Chad Perrin: SOB

11 June 2007

The DRY Principle and Documentation

Filed under: Cognition,Geek — apotheon @ 04:33

Someone recently wrote a rather narrow, uninsightful complaint about things that suck in open source development. The problems with that lengthy complaint, in short:

  1. Software packaging appears broken sometimes simply because a given piece of software hasn’t gained enough popularity for anyone to bother. Keep in mind that with open source software you get to see (and use) software before it’s completely ready for prime time, pretty much by definition. Once it hits the “big time” (or even the “fairly small, but at least noticeable, time”), software in the open source world gets incorporated into the best software packaging systems known to man.
  2. Documentation, for all its problems in the open source world, is actually better on the whole than in the closed source world, from what I’ve seen. By far, the best documentation for any OS I’ve come across is FreeBSD’s. OpenBSD’s has a stunning reputation for completeness and usefulness as well. Debian’s manpage coverage is so extensive it boggles the mind. The books you can get for Linux in general are many, varied, and extensive. Contrast this with the well-known problems of MS Windows documentation, for instance. MacOS X has great documentation — for a closed source, proprietary OS. That’s not saying much, though, when contrasted with the completeness and extensiveness of FreeBSD’s documentation.
  3. SourceForge isn’t exactly a place for comparing the state of documentation and packaging of open source software with that of closed source software. That’s like going around to all the proprietary software vendors and checking to see what they’ve got in their project queues, measuring the quality of documentation and packaging for software that isn’t even guaranteed to get continued development funding (let alone release-worthy).

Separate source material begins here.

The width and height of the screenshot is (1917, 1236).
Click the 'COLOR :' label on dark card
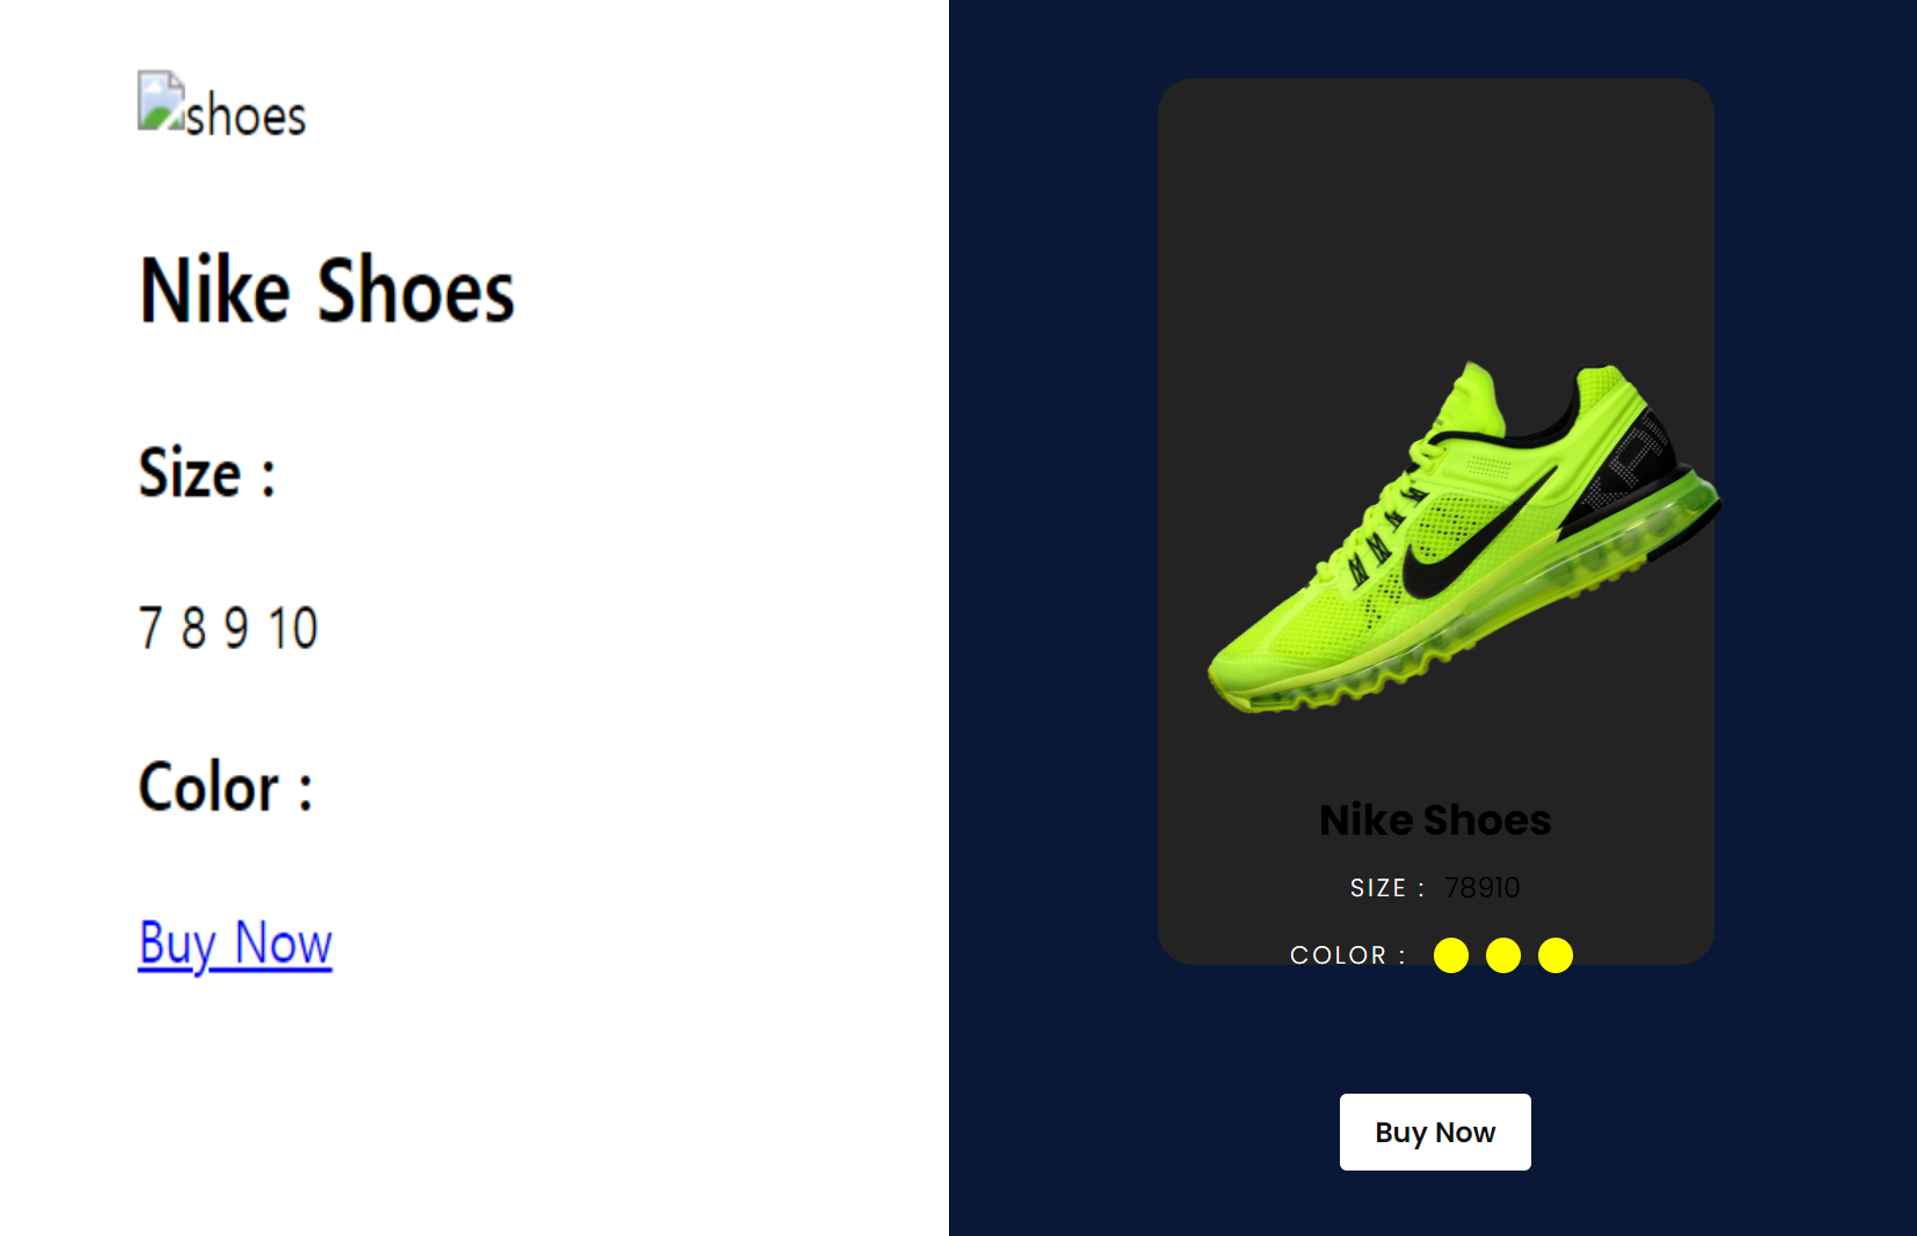pyautogui.click(x=1348, y=955)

That’s not to say that there aren’t problems with packaging and documenting software in general. If “taw” referred to software in general, rather than specifically singling out open source software as the “bad apple” (and thus ignoring the fact that closed source software seems, on the whole, to fare worse), I’d have simply nodded my head in agreement. Something needs to be done about packaging (for distribution and installation) and documenting software as it’s developed.

I’ve already talked about ensuring you achieve good results with software deployment by ceasing to consider deployment procedures as separate from development. Since packaging/installation, aka “deployment procedure”, actually involves thinking about the structure of the software and writing code, it’s an easy thing to incorporate deployment development in your application development process. The two are a natural fit, which might help people to realize that they are, in fact, one — not two — after all. The deployment procedure for a piece of software is part of its interface. Learn that simple truth, and you should be able to put it all together. Voila, you’re set.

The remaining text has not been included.